§ PROBLEM DESCRIPTION
Pick out every line of the records below that contains the word "size", matching case exactly, and copy each such line.

§ MATERIALS PROVIDED
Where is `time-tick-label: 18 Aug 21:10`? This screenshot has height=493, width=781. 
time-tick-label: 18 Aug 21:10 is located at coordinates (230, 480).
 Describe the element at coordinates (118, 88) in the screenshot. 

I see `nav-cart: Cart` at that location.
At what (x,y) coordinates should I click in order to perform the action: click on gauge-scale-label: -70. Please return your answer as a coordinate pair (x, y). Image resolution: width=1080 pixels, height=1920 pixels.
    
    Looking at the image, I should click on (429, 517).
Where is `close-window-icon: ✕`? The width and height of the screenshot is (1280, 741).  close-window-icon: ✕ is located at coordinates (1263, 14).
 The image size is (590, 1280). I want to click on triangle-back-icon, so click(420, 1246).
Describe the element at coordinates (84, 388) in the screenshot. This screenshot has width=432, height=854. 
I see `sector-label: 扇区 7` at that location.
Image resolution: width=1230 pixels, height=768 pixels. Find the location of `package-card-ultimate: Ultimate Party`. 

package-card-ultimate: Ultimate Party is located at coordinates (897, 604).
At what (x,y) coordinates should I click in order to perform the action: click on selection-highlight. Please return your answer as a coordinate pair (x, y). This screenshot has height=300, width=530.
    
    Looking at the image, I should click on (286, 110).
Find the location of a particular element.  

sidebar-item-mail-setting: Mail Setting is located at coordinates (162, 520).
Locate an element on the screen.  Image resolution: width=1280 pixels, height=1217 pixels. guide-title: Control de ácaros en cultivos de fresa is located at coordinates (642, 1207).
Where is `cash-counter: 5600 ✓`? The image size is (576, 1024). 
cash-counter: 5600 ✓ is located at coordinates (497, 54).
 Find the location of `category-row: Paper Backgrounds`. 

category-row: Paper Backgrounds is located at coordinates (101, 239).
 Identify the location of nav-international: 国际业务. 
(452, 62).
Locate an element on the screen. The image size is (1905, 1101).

§ REPLY TO THE TASK
 The image size is (590, 1280). I want to click on triangle-back-icon, so click(420, 1246).
Where is `cash-counter: 5600 ✓`? The image size is (576, 1024). 
Locate an element on the screen. The image size is (1905, 1101).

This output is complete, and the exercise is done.